19. Pengetahuan, aksi (tindakan) dan sang pemeran dikatakan dalam pengetahuan tentang sifat-sifat (guna-guna dalam filosofi Sankhya), ada tiga jenis saja, sesuai dengan perbedaan sifat-sifat (guna-guna) ini. Dengarkanlah juga dengan seksama mengenai hal ini.
20. Sesuatu pengetahuan dengan mana seseorang melihat Yang Maha Esa dan Tak Terbinasakan di dalam semua makhluk – tak terpisah-pisah di dalam keterpisah-pisahan – ketahuilah pengetahuan tersebut bersifat sattvik (bersih).

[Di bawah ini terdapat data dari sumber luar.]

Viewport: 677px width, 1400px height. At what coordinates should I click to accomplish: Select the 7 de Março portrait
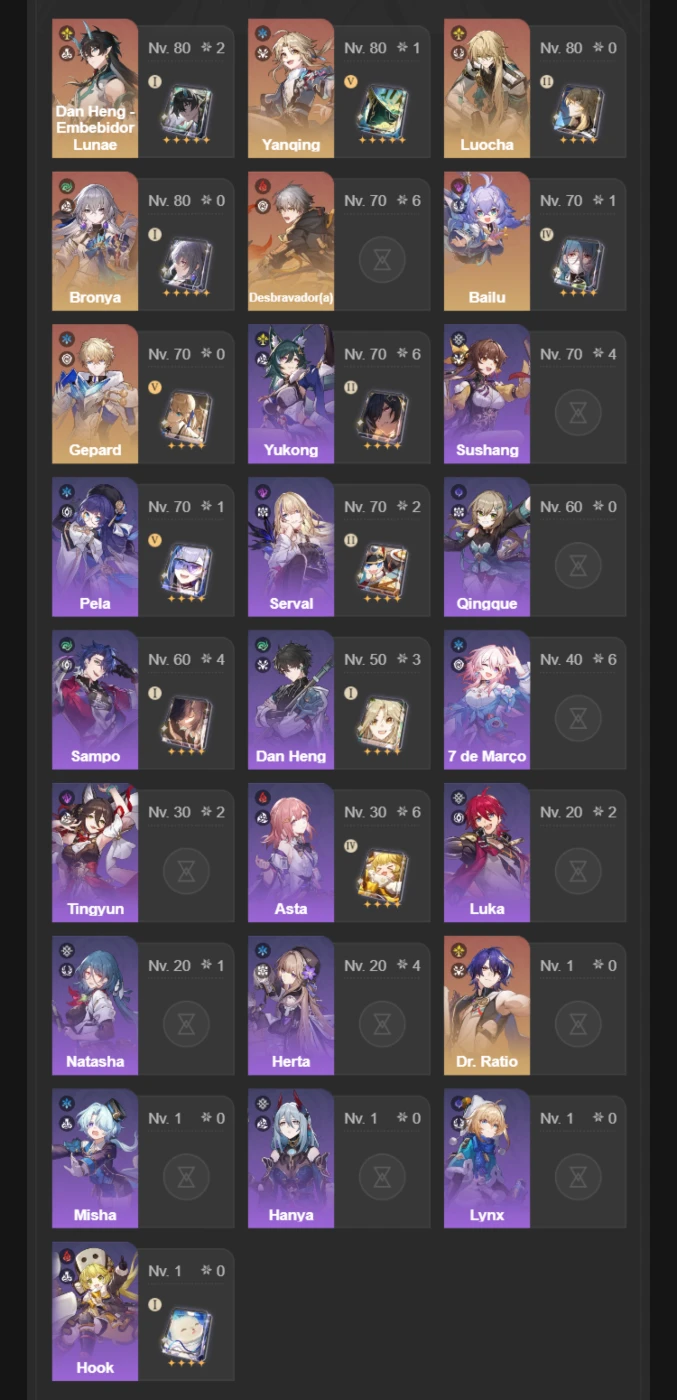487,700
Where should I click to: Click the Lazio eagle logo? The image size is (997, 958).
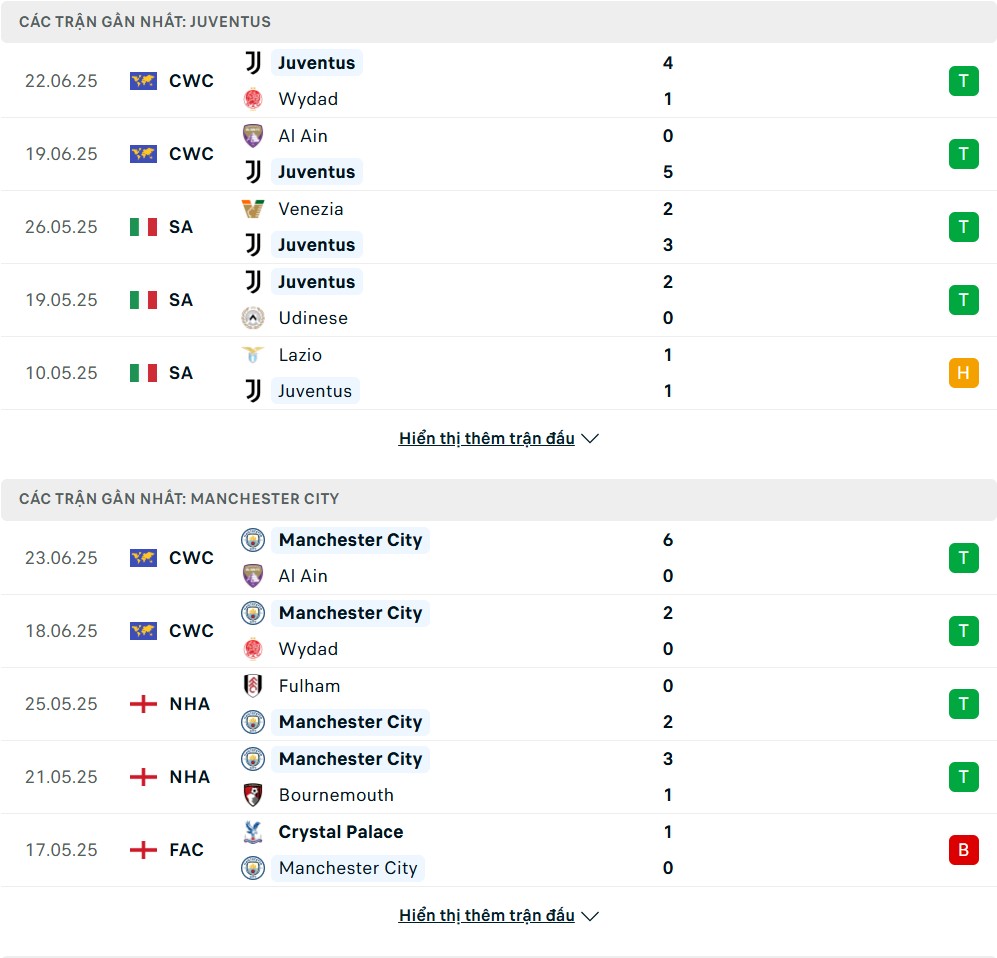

Dalam sesuatu kepercayaan yang bersifat sattvik, maka Yang Maha Esa dianggap Satu-Satu-Nya Inti Kehidupan yang hadir dalam setiap makhluk dan benda di alam semesta ini. Yang Maha Esa ini juga disebut sebagai Avyayam, yaitu Tak Terbinasakan, juga disebut sebagai Avibhaktam, yaitu Keseluruhan Yang Tak Terpisahkan.
Yang Maha Esa itu hadir secara sama rata dalam setiap makhluk, benda dan manusia. Baik dalam seorang kaya atau miskin, dalam seorang kriminal maupun dalam seorang pendeta, hadirlah Yang Maha Esa secara sama dalam setiap jiwa ini, tanpa diskriminasi atau perbedaan sedikitpun. Walau di alam semesta ini terdapat jumlah jiwa-jiwa yang tak terbatas dan terhitung jumlahnya, pada hakekatnya semua jiwa-jiwa ini ber Intisari atau berasal dari Satu, yaitu Yang Maha Esa. Jadi dengan kata lain, semua jiwa ini sifatnya Eka atau Satu dan identik dengan Yang Maha Esa. Pengetahuan atau kesadaran semacam ini disebut bersifat sattvik.